Downloading TWIC games project
The week in chess website uploads weekly chess games files which I should be adding to my Chessbase Twic database so I have the latest games available. Unfortunately, I haven't done this for about two years and now I have to download more than 100 zip files.
Downloading and unzipping:
I managed to do this using the pycurl library. The urls have a common pattern with only the number increasing by 1 each week so I managed to do this using a for loop. Importantly, the url doesn't contain "www", when I was putting this in I was getting a 301 (moved permanently) error that the url has been changed. So the url looks something like "http://theweekinchess.com/zips/twic1248g.zip" , I want the g.zip ending as I want a pgn file (reason later). With the previous version when I used the command $ time python3 practice_pycurl.py it took over five minutes to download all the zip files. Now I changed the code, by putting c = pycurl.Curl() and c.close() outside the for loop I made sure that the Curl object is only initialised and closed once thus halving the time to two minutes thirty seconds. Finally, used the zip library to unzip each file and the os library to delete the old remaining zip file.
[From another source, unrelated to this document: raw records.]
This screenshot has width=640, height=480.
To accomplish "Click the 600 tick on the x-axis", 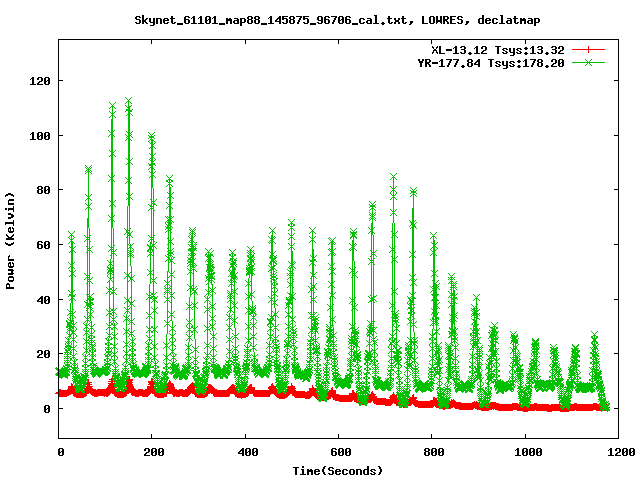I will pos(338,452).
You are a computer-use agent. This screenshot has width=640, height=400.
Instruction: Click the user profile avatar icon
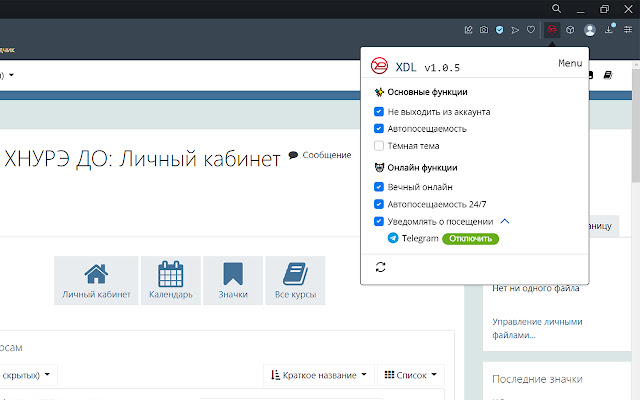tap(590, 30)
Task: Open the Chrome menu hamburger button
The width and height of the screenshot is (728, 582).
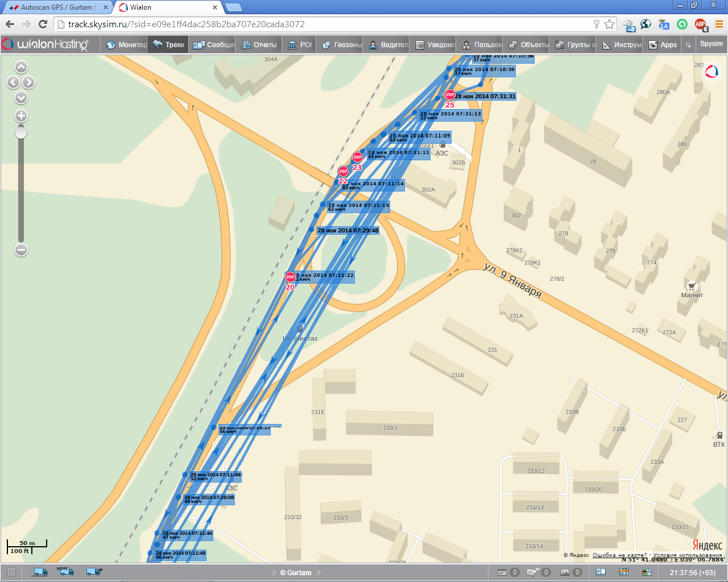Action: click(x=718, y=24)
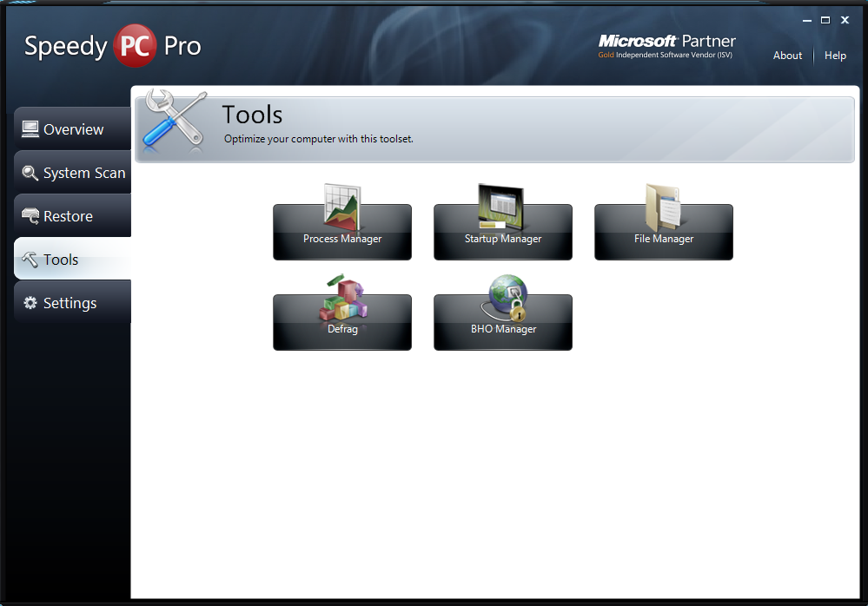Click the Microsoft Partner logo

tap(666, 45)
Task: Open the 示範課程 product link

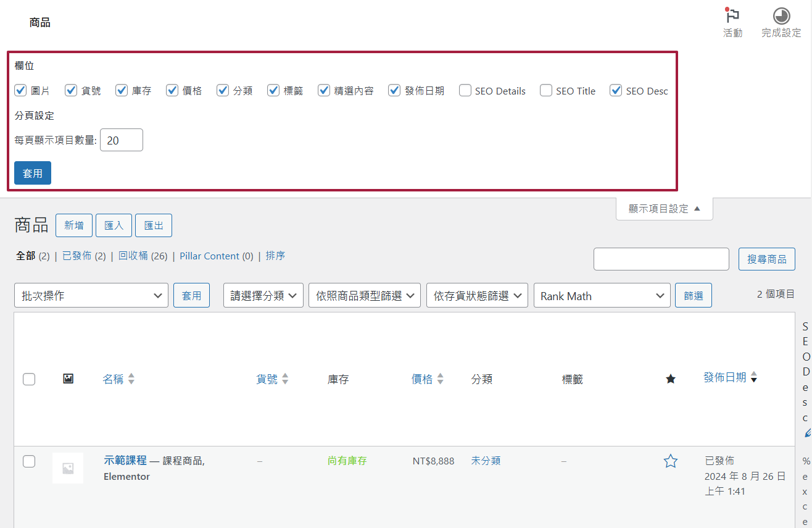Action: [125, 461]
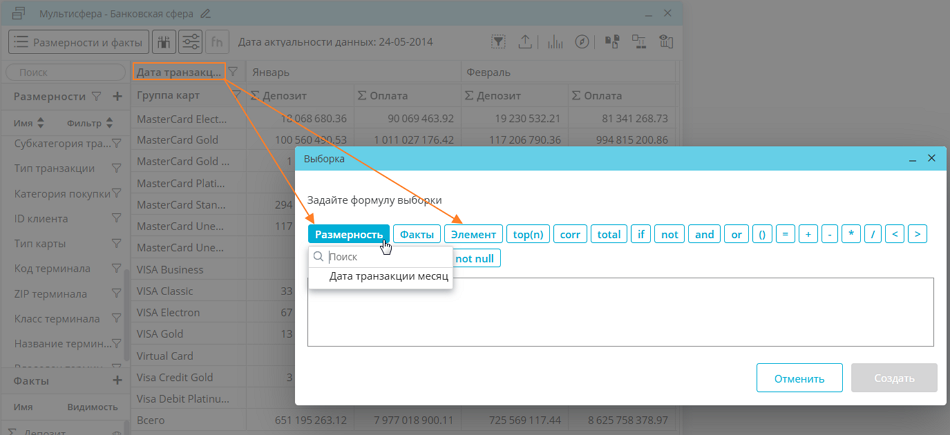Click the filter icon next to Дата транзакции

(x=232, y=72)
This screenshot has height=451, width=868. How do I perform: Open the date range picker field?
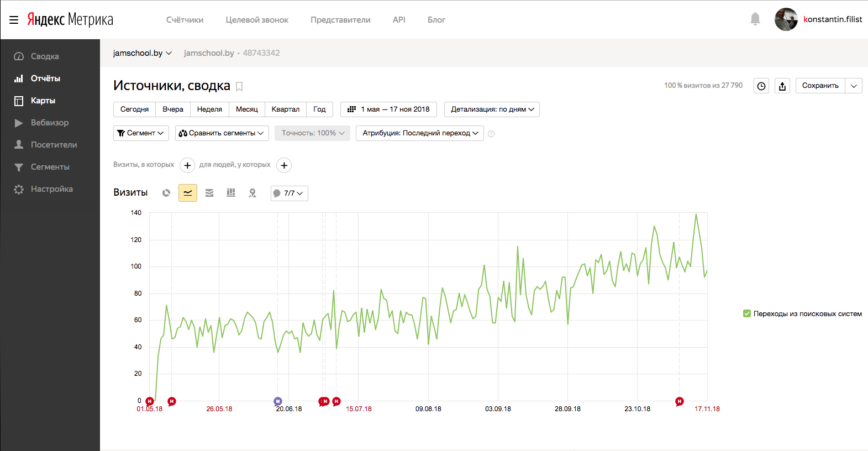pyautogui.click(x=388, y=109)
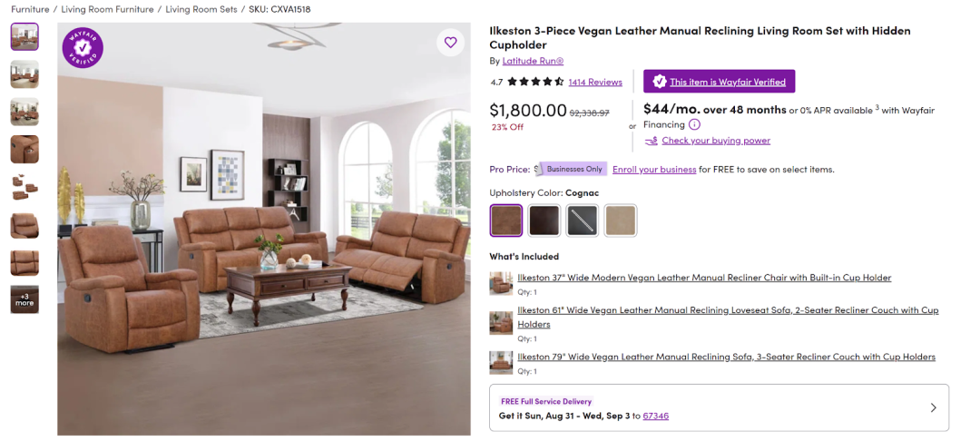Click Enroll your business link

pyautogui.click(x=653, y=170)
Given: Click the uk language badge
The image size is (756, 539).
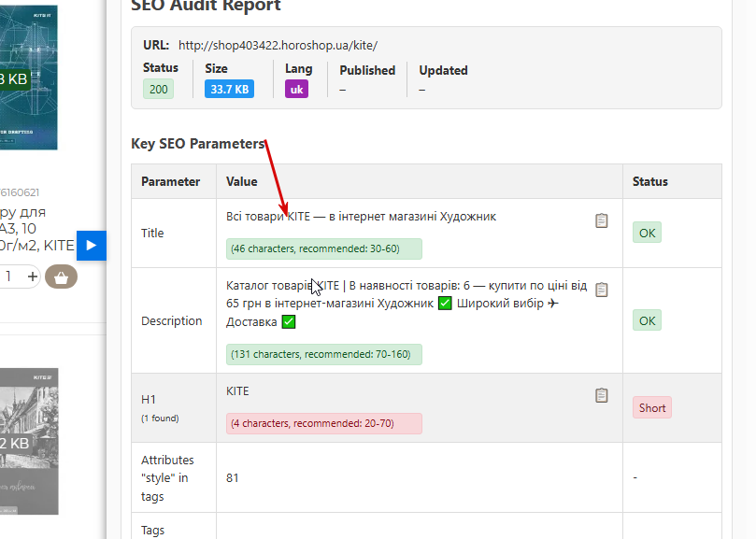Looking at the screenshot, I should pos(296,89).
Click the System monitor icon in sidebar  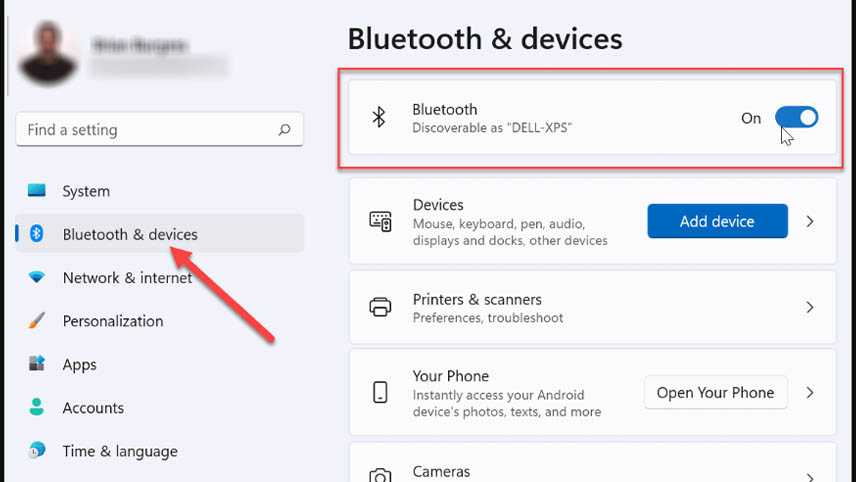point(37,191)
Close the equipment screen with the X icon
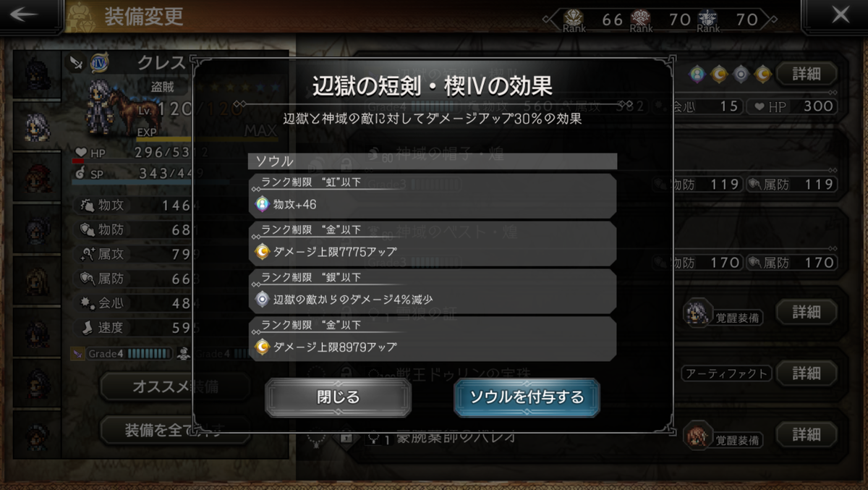This screenshot has width=868, height=490. (840, 14)
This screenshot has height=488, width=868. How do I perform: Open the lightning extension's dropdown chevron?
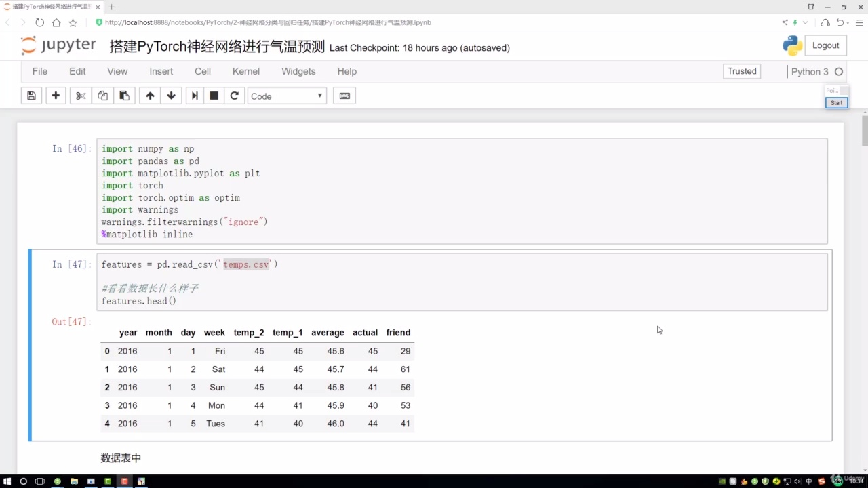804,22
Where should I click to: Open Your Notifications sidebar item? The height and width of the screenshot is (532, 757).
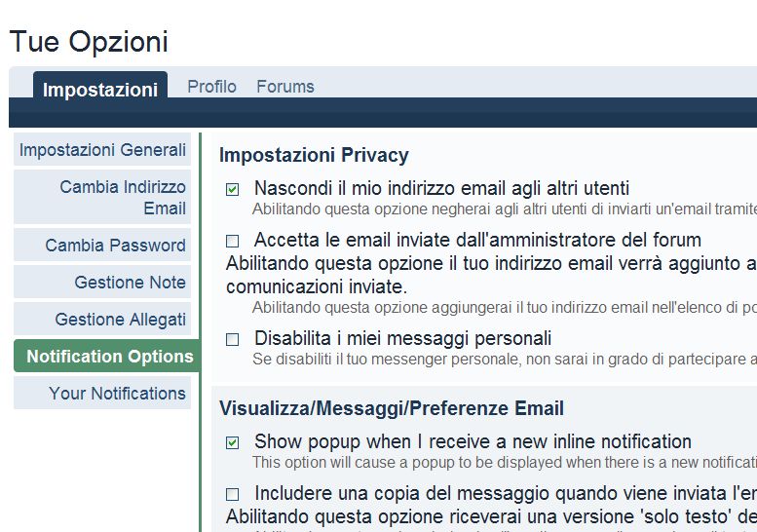click(x=102, y=393)
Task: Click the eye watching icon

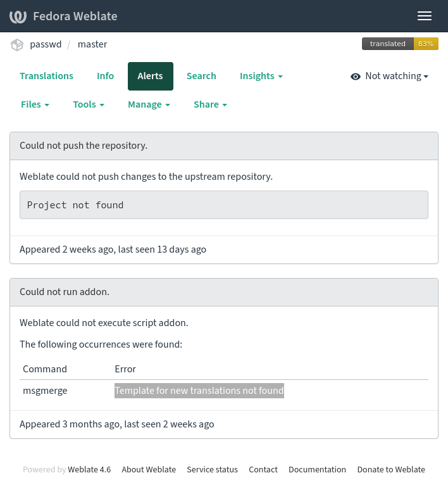Action: [x=356, y=76]
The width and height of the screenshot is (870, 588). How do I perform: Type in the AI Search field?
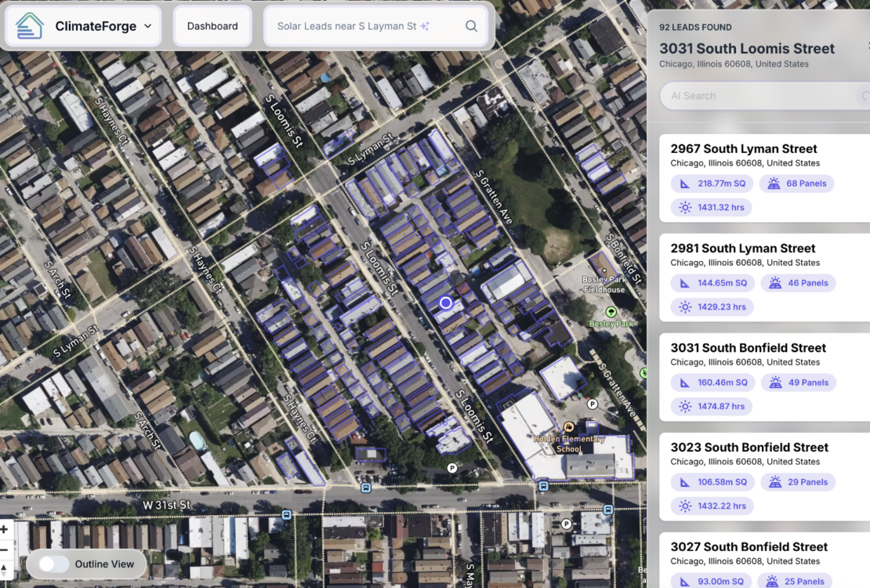(x=756, y=96)
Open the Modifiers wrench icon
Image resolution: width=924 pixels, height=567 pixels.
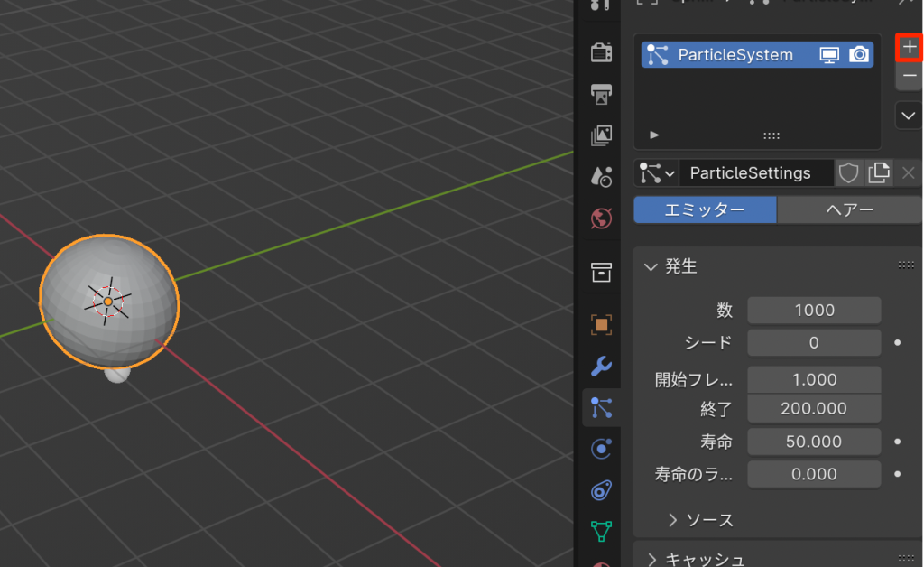point(601,366)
Reason for downloading pgn:
If I had downloaded the cbv chessbase files instead I did not see a way to combine them and thus I would have to append them to my Twic database individually. With the pgn files I can first do $ cat * >twic1143-1250.pgn do merge all the files into one (if I want to merge just two files say then I can do $ cat file1 file2 >file1-2). Now, I wanted to remove all files except this one. To do this I need to first enable pattern-list option with $ shopt -s extglob and then use $ rm -v!(“filename”) command.
Notes:
Documentation for pycurl: http://pycurl.io/docs/latest/quickstart.html
List of http status codes: https://en.wikipedia.org/wiki/List_of_HTTP_status_codes
Curl Object: http://pycurl.io/docs/latest/curlobject.html
Documentation for zipfile: https://docs.python.org/3/library/zipfile.html#zipfile-objects
Automating the process:
Firstly, I updated my script. The idea is to have a separate text document with numbers which represent which twic file I need to download. So for each number/line in document the function which downloads pgn will be called and after this was successful the number will be deleted from the text file. Finally, we write a new number for the file that needs to be downloaded next week. It took me ages to work out how I can read and write in a text file...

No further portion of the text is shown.